▸ TASK GOAL
Below are records; reproduce exactly the lines from the one that has "The width and height of the screenshot is (640, 905)." through the one that has "Given: Click empty right side of Step 3 panel", ends included, and nothing more.

*** Opening EXERCISE MATERIALS ***

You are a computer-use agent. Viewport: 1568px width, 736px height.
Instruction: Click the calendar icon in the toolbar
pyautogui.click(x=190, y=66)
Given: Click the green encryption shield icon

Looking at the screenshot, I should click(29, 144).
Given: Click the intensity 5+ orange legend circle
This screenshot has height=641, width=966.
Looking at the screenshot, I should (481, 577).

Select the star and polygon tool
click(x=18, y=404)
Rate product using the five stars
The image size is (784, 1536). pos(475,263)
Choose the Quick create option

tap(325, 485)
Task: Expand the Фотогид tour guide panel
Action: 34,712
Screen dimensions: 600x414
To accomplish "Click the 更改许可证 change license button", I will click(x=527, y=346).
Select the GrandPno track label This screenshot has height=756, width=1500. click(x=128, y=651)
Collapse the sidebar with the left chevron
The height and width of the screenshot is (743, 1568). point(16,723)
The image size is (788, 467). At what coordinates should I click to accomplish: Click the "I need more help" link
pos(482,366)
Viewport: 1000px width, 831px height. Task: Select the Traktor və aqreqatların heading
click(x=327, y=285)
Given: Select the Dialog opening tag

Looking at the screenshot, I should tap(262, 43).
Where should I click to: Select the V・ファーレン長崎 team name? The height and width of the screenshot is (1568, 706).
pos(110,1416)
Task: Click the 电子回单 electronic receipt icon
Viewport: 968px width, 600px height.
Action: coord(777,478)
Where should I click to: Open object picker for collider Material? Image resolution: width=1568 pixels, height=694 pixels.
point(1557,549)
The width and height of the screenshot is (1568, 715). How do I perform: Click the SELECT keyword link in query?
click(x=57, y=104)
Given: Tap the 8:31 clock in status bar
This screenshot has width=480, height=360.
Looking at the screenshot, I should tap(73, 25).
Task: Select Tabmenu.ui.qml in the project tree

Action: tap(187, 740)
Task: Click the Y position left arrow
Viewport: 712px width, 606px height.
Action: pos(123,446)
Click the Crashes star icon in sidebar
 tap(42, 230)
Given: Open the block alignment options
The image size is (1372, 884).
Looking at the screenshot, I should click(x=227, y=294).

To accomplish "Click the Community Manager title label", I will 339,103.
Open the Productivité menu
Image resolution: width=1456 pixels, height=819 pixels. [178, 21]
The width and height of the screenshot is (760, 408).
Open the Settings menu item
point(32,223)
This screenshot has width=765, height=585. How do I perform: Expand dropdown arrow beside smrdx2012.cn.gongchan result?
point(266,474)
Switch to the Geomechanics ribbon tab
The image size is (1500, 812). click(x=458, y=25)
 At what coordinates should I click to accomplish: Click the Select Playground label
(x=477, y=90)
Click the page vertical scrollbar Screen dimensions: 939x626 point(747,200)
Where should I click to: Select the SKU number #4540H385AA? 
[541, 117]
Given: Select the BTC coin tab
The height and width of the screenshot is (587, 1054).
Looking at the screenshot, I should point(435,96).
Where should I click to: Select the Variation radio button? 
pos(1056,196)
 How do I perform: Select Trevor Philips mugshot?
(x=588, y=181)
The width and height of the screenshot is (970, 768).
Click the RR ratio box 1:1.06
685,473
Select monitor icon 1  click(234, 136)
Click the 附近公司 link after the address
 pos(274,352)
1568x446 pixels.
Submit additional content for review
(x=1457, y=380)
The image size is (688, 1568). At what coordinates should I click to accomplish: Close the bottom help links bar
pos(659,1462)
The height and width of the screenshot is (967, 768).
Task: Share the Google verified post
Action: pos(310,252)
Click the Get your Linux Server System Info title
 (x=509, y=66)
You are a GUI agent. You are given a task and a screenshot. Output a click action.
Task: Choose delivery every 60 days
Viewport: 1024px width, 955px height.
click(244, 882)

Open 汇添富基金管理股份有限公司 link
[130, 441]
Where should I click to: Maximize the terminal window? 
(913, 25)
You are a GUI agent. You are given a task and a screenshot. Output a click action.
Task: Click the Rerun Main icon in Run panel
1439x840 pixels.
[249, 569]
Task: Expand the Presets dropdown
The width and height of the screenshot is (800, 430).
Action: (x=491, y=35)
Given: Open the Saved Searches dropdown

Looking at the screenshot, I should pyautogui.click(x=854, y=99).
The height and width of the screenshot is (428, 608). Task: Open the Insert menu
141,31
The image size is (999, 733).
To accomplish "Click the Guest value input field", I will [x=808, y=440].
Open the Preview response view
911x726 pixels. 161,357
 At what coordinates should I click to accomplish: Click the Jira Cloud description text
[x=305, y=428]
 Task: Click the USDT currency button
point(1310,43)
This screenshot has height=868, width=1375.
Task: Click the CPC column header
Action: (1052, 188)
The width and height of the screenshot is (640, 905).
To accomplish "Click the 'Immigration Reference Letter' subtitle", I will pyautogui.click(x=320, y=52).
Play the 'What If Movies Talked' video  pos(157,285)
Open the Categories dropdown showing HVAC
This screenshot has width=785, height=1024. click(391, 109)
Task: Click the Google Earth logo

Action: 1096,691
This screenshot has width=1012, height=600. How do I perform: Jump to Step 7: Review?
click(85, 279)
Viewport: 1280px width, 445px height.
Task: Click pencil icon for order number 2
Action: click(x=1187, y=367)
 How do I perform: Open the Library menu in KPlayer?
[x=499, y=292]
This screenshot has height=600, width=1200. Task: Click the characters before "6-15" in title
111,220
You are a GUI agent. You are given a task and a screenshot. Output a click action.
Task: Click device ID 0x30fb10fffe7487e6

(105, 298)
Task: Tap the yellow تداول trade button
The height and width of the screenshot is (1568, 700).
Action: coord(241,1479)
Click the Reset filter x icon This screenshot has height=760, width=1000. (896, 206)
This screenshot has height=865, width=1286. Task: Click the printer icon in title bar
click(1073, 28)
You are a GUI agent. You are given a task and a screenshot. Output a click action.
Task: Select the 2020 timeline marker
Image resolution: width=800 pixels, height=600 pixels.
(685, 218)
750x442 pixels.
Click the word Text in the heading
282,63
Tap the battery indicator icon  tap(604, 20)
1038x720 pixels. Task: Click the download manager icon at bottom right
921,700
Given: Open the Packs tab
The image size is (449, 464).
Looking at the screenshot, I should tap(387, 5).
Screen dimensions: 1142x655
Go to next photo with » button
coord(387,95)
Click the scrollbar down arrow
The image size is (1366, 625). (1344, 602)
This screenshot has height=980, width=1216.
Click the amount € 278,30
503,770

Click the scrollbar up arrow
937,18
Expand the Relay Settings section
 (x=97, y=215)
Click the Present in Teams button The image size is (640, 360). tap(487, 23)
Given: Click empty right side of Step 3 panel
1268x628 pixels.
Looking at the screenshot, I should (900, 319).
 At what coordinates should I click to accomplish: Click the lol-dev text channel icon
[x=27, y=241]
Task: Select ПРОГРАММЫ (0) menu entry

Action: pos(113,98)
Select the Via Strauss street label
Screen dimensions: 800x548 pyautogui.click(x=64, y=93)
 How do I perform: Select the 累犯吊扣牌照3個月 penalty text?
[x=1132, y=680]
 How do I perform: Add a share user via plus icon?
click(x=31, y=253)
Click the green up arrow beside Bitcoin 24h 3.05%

*** Closing EXERCISE MATERIALS ***

▸ ANSWER TO THIS PROBLEM
The width and height of the screenshot is (640, 905).
To accomplish "Click the 'Immigration Reference Letter' subtitle", I will pyautogui.click(x=320, y=52).
Play the 'What If Movies Talked' video  pos(157,285)
Open the Categories dropdown showing HVAC
This screenshot has width=785, height=1024. click(391, 109)
Task: Click the Google Earth logo

Action: 1096,691
This screenshot has width=1012, height=600. How do I perform: Jump to Step 7: Review?
click(85, 279)
Viewport: 1280px width, 445px height.
Task: Click pencil icon for order number 2
Action: click(x=1187, y=367)
 How do I perform: Open the Library menu in KPlayer?
[x=499, y=292]
This screenshot has height=600, width=1200. Task: Click the characters before "6-15" in title
111,220
You are a GUI agent. You are given a task and a screenshot. Output a click action.
Task: Click device ID 0x30fb10fffe7487e6

(105, 298)
Task: Tap the yellow تداول trade button
The height and width of the screenshot is (1568, 700).
Action: coord(241,1479)
Click the Reset filter x icon This screenshot has height=760, width=1000. (896, 206)
This screenshot has height=865, width=1286. Task: Click the printer icon in title bar
click(1073, 28)
You are a GUI agent. You are given a task and a screenshot. Output a click action.
Task: Select the 2020 timeline marker
Image resolution: width=800 pixels, height=600 pixels.
(685, 218)
750x442 pixels.
Click the word Text in the heading
282,63
Tap the battery indicator icon  tap(604, 20)
1038x720 pixels. Task: Click the download manager icon at bottom right
921,700
Given: Open the Packs tab
The image size is (449, 464).
Looking at the screenshot, I should tap(387, 5).
Screen dimensions: 1142x655
Go to next photo with » button
coord(387,95)
Click the scrollbar down arrow
The image size is (1366, 625). (1344, 602)
This screenshot has height=980, width=1216.
Click the amount € 278,30
503,770

Click the scrollbar up arrow
937,18
Expand the Relay Settings section
 (x=97, y=215)
Click the Present in Teams button The image size is (640, 360). tap(487, 23)
Given: Click empty right side of Step 3 panel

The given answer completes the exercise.